→ TASK INSTRUCTIONS
Include the line containing "Open the Event Name Last Name dropdown" and every line after it up to the end of the material below; reproduce them exactly and drop the pictures.

→ DATA PROVIDED
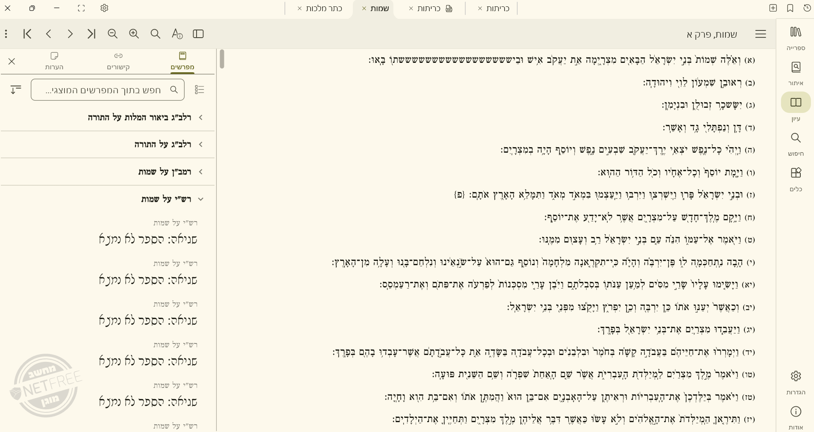The width and height of the screenshot is (814, 432).
Task: Switch to the קישורים tab
Action: 118,61
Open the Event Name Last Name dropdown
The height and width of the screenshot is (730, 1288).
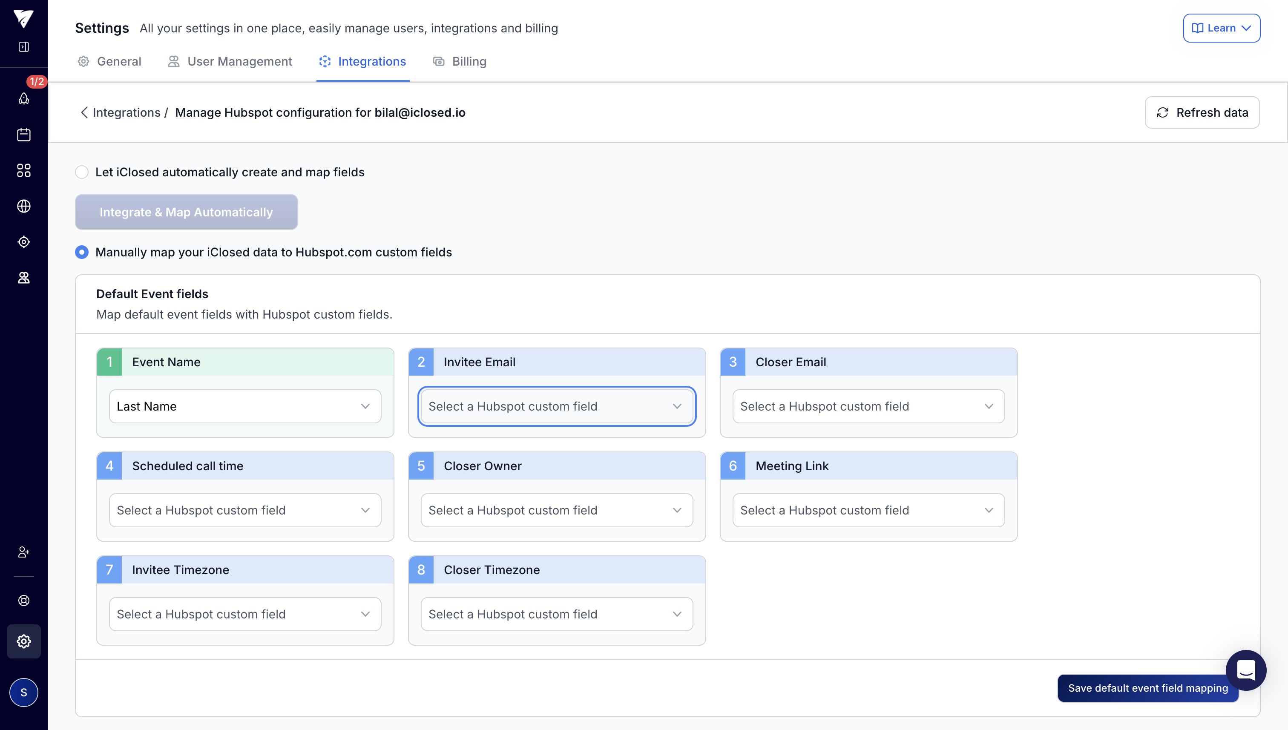pyautogui.click(x=245, y=406)
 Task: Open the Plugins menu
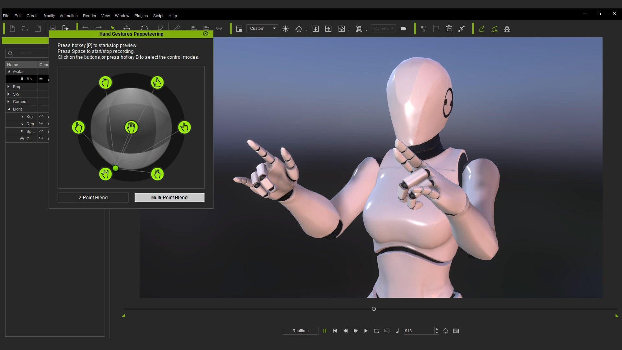[141, 16]
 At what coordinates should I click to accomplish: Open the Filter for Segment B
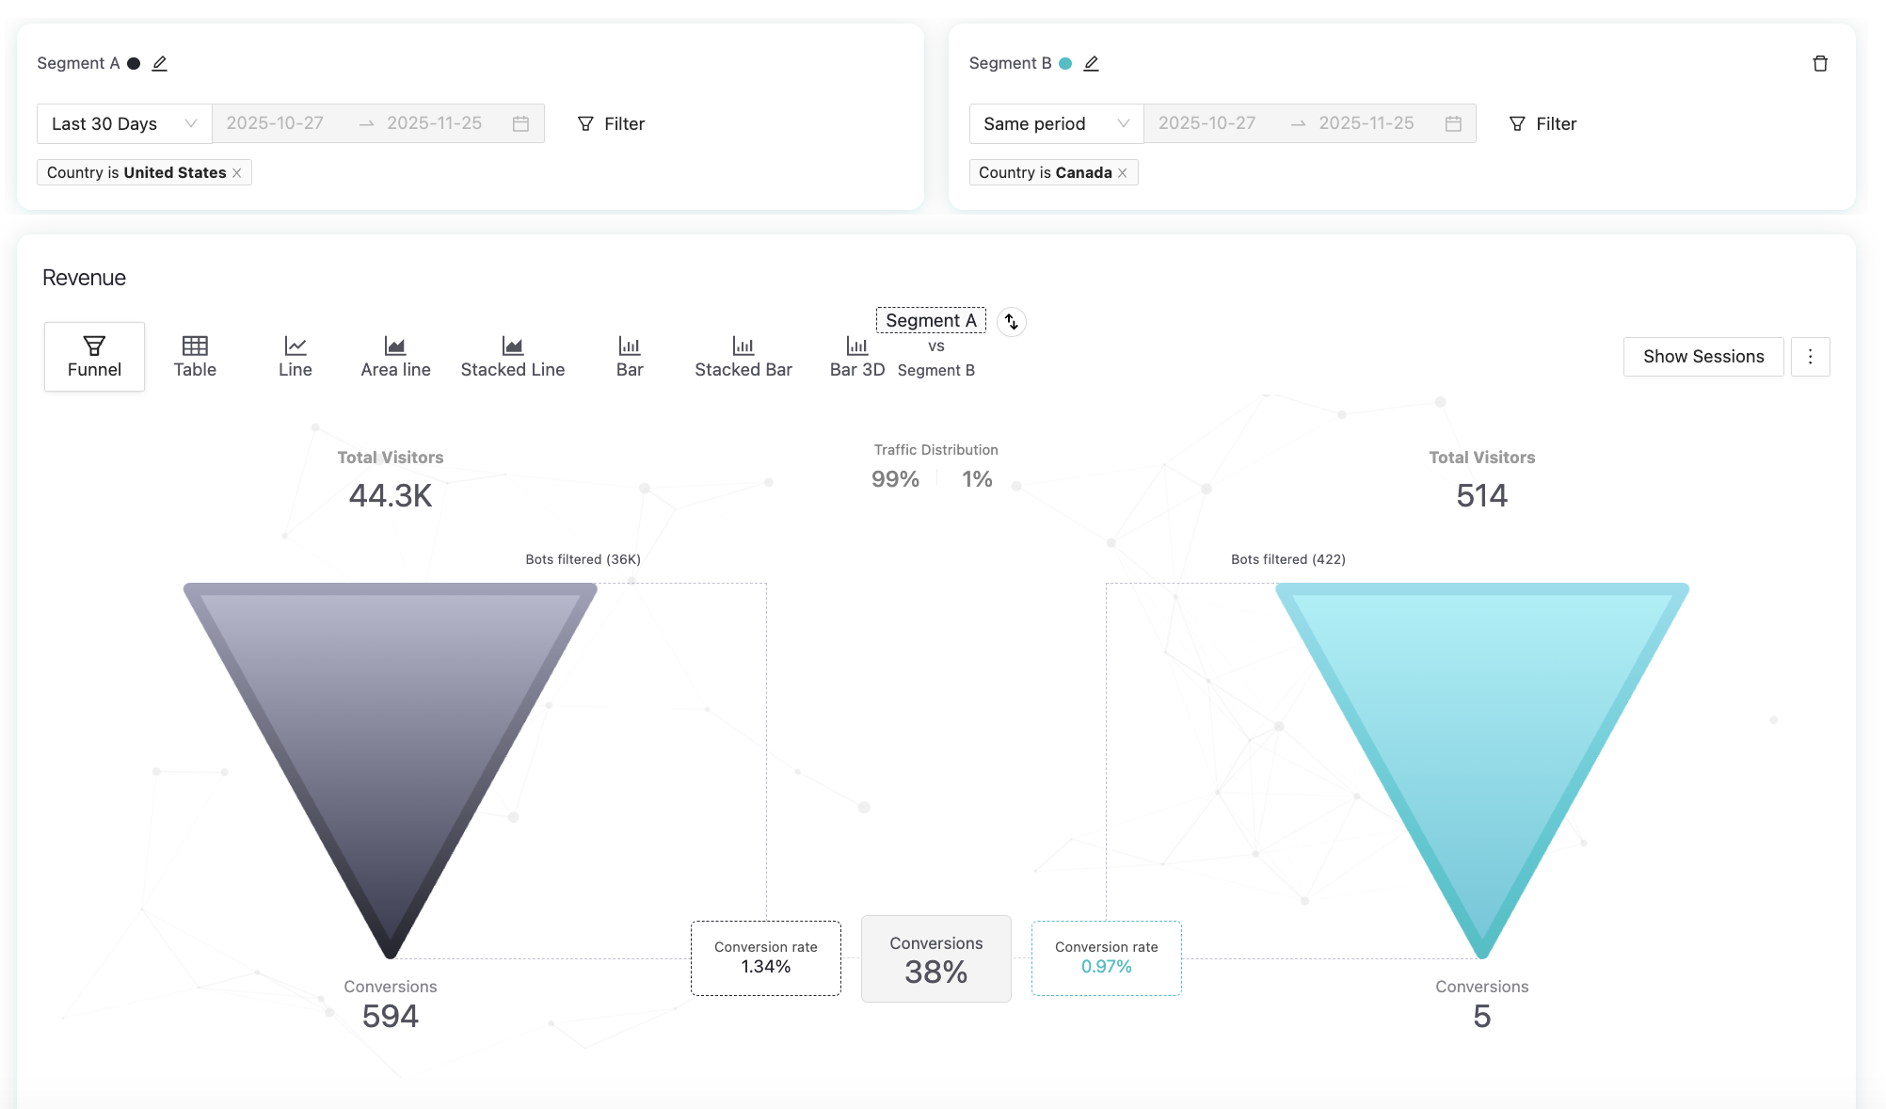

→ WRITTEN ANSWER
Open the Event Name Last Name dropdown
The height and width of the screenshot is (730, 1288).
pyautogui.click(x=245, y=406)
 Task: Open the Plugins menu
[141, 16]
 At what coordinates should I click to accomplish: Open the Filter for Segment B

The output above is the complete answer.